▶ [Try it]: Reproduce the records below with each instance of "Locate an element on the screen" changed to "Find an element on the screen", keeping everything else identical.
** Data for this task follows **
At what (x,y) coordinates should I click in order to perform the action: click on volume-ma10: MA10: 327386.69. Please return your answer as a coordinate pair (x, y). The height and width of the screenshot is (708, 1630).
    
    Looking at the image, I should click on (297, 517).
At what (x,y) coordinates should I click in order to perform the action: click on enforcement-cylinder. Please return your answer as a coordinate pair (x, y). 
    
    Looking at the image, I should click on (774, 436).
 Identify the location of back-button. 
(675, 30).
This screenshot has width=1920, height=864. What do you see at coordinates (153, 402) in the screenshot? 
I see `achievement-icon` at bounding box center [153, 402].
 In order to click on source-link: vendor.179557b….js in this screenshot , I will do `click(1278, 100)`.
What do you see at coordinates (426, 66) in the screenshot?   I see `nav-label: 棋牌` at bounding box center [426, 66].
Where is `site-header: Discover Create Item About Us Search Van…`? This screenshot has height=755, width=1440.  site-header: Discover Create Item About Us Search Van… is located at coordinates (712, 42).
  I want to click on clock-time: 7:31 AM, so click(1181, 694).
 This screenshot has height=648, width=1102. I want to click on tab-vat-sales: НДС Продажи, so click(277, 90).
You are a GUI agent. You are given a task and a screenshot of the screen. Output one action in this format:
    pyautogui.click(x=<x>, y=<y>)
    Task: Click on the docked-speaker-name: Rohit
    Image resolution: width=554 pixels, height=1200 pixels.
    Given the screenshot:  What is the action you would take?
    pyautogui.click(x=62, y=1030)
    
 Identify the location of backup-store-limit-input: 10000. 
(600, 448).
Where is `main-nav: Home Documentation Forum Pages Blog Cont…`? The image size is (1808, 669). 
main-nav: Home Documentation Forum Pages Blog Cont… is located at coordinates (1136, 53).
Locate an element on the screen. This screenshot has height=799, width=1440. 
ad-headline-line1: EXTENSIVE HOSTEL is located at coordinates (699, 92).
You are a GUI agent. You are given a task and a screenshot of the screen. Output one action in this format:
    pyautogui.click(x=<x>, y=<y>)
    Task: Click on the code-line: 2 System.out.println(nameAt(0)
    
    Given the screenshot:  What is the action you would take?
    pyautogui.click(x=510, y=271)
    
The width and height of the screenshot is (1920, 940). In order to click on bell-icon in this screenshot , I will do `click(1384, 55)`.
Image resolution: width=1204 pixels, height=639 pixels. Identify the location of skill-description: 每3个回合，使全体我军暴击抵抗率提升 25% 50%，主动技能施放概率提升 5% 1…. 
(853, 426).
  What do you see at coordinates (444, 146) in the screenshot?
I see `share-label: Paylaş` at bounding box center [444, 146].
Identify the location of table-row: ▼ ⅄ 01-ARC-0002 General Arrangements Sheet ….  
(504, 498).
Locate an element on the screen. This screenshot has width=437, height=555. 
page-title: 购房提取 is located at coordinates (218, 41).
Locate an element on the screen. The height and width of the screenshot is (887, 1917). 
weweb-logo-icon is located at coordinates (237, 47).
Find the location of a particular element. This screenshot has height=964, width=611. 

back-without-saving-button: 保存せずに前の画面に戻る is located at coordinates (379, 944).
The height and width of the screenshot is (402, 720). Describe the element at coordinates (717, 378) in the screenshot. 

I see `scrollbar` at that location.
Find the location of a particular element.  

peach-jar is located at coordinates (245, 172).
** End of Data for this task **
▶ [Your solution]:
At what (x,y) coordinates should I click in order to perform the action: click on volume-ma10: MA10: 327386.69. Please return your answer as a coordinate pair (x, y). The height and width of the screenshot is (708, 1630).
    
    Looking at the image, I should click on (297, 517).
At what (x,y) coordinates should I click in order to perform the action: click on enforcement-cylinder. Please return your answer as a coordinate pair (x, y). 
    
    Looking at the image, I should click on (774, 436).
 Identify the location of back-button. 
(675, 30).
This screenshot has width=1920, height=864. What do you see at coordinates (153, 402) in the screenshot? 
I see `achievement-icon` at bounding box center [153, 402].
 In order to click on source-link: vendor.179557b….js in this screenshot , I will do `click(1278, 100)`.
What do you see at coordinates (426, 66) in the screenshot?   I see `nav-label: 棋牌` at bounding box center [426, 66].
Where is `site-header: Discover Create Item About Us Search Van…`? This screenshot has height=755, width=1440.  site-header: Discover Create Item About Us Search Van… is located at coordinates (712, 42).
  I want to click on clock-time: 7:31 AM, so click(1181, 694).
 This screenshot has height=648, width=1102. I want to click on tab-vat-sales: НДС Продажи, so click(277, 90).
You are a GUI agent. You are given a task and a screenshot of the screen. Output one action in this format:
    pyautogui.click(x=<x>, y=<y>)
    Task: Click on the docked-speaker-name: Rohit
    Image resolution: width=554 pixels, height=1200 pixels.
    Given the screenshot:  What is the action you would take?
    pyautogui.click(x=62, y=1030)
    
 Identify the location of backup-store-limit-input: 10000. 
(600, 448).
Where is `main-nav: Home Documentation Forum Pages Blog Cont…`? The image size is (1808, 669). 
main-nav: Home Documentation Forum Pages Blog Cont… is located at coordinates (1136, 53).
Find an element on the screen. This screenshot has height=799, width=1440. 
ad-headline-line1: EXTENSIVE HOSTEL is located at coordinates (699, 92).
You are a GUI agent. You are given a task and a screenshot of the screen. Output one action in this format:
    pyautogui.click(x=<x>, y=<y>)
    Task: Click on the code-line: 2 System.out.println(nameAt(0)
    
    Given the screenshot:  What is the action you would take?
    pyautogui.click(x=510, y=271)
    
The width and height of the screenshot is (1920, 940). In order to click on bell-icon in this screenshot , I will do `click(1384, 55)`.
Image resolution: width=1204 pixels, height=639 pixels. Identify the location of skill-description: 每3个回合，使全体我军暴击抵抗率提升 25% 50%，主动技能施放概率提升 5% 1…. 
(853, 426).
  What do you see at coordinates (444, 146) in the screenshot?
I see `share-label: Paylaş` at bounding box center [444, 146].
Identify the location of table-row: ▼ ⅄ 01-ARC-0002 General Arrangements Sheet ….  
(504, 498).
Find an element on the screen. This screenshot has width=437, height=555. 
page-title: 购房提取 is located at coordinates (218, 41).
Find an element on the screen. The height and width of the screenshot is (887, 1917). 
weweb-logo-icon is located at coordinates (237, 47).
Find the location of a particular element. This screenshot has height=964, width=611. 

back-without-saving-button: 保存せずに前の画面に戻る is located at coordinates (379, 944).
The height and width of the screenshot is (402, 720). Describe the element at coordinates (717, 378) in the screenshot. 

I see `scrollbar` at that location.
Find the location of a particular element.  

peach-jar is located at coordinates (245, 172).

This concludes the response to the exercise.